Menurutnya, informasi yang dimanfaatkan pengguna radio altimeter sangat penting dalam mendukung operasi penerbangan terkait dengan keselamatan penerbangan atau flight safety.
Begitu juga dengan fungsi navigasi pada semua pesawat udara, seperti misalnya aircraft collision avoidance, wind shear detection, flight control serta fungsi-fungsi lainnya untuk mendaratkan pesawat secara otomatis.
"Berdasarkan statement by Presiden Biden on 5G agreement yang dirilis oleh situs whitehouse.gov pada 18 Januari 2022, disebutkan penggelaran 5G di AS untuk sementara waktu ditunda pada sejumlah kawasan terbatas, khususnya di bandara utama atau disebut dengan key airport, namun demikian pemerintah AS tetap mengizinkan penggelaran jaringan 5G sesuai jadwal yang telah ditentukan pada wilayah yang berada di luar bandara tersebut," beber Johnny.
Dia menambahkan, hal itu bisa disimpulkan bahwa 90 persen dari rencana penggelaran jaringan 5G tidak terhambat dari pembatasan tersebut. Paralel dengan pembatasan tersebut, solusi teknis bersifat praktis terus dicari dan diupayakan oleh para stake holder terkait di AS.
BACA JUGA: Mitra Driver Gojek Bisa Sewa Motor Listrik Rp45 Ribu per Hari
Bagaimana dengan Indonesia?
Johnny mengatakan, "Untuk konteks Indonesia, perlu kami jelaskan bahwa Indonesia tidak ada rencana untuk menggunakan pita frekuensi 3,7 Ghz dalam rangka implementasi 5G."
Pemerintah dalam hal ini Kementerian Kominfo akan tetap menggunakan pita frekuensi 3,7 Ghz sampai 4,2 Ghz guna keperluan komunikasi satelit, dan bukan untuk 5G.
Dia menyampaikan, untuk 5G rencananya akan memanfaatkan pita frekuensi yang lebih rendah, yaitu pada pita frekuensi 3,5 Ghz yang berada pada rentang 3,4 Ghz hingga 3,6 Ghz.

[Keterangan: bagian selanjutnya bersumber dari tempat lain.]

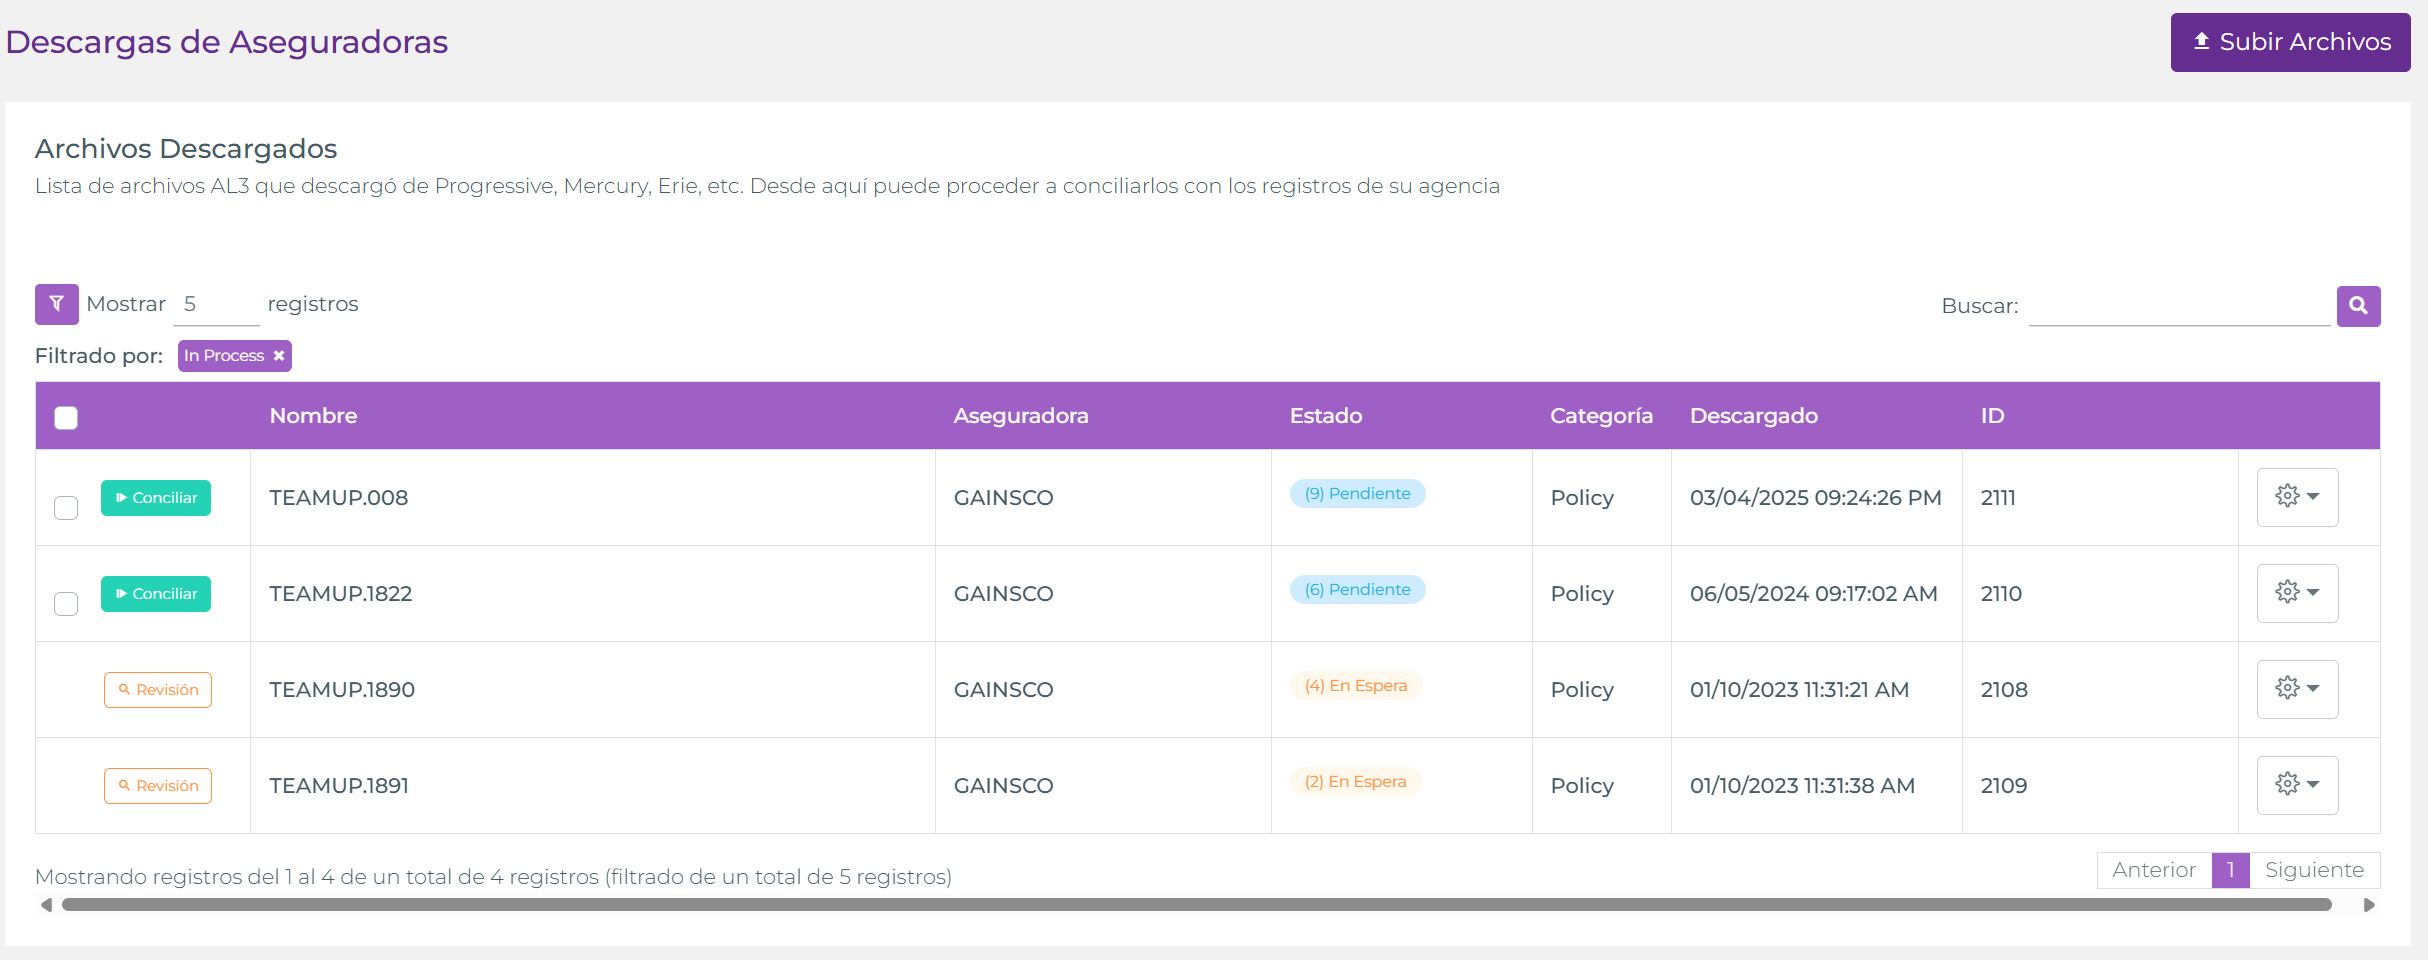
Task: Click the left arrow of the horizontal scrollbar
Action: pos(45,905)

"Dengan membandingkan pengaturan frekuensi 5G di AS, yang menggunakan pita frekuensi 3,7 Ghz sampai 3,98 Ghz, sedangkan Indonesia pada rentang 3,4 Ghz sampai 3,6 Ghz," katanya.
Pengaturan 5G di Indonesia, menurutnya, dikatakan relatif aman. Hal ini disebabkan tersedianya guard band sebesar 600 Mhz yang membentang mulai dari frekuensi 3,6 Ghz sampai 4,2 Ghz guna membentengi radio altimeter dari sinyal jaringan 5G
"Guard band sebesar itu hampir 3 kali lipat lebih besar dibandingkan dengan yang disediakan di Amerika Serikat," kata dia lagi.
Potensi interferensi antara 5G dengan radio altimeter telah dan saat ini sedang dikaji kementerian Kominfo dengan melibatkan para akademisi serta bekerja bersama Kementerian Perhubungan.
"Kementerian Kominfo akan selalu menjaga setiap komunikasi yang memanfaatkan sumber daya spektrum frekuensi radio bebas dari gangguan atau interferensi, terlebih radio altimeter, suatu sistem yang berkaitan erat dengan keselamatan penerbangan," jelasnya.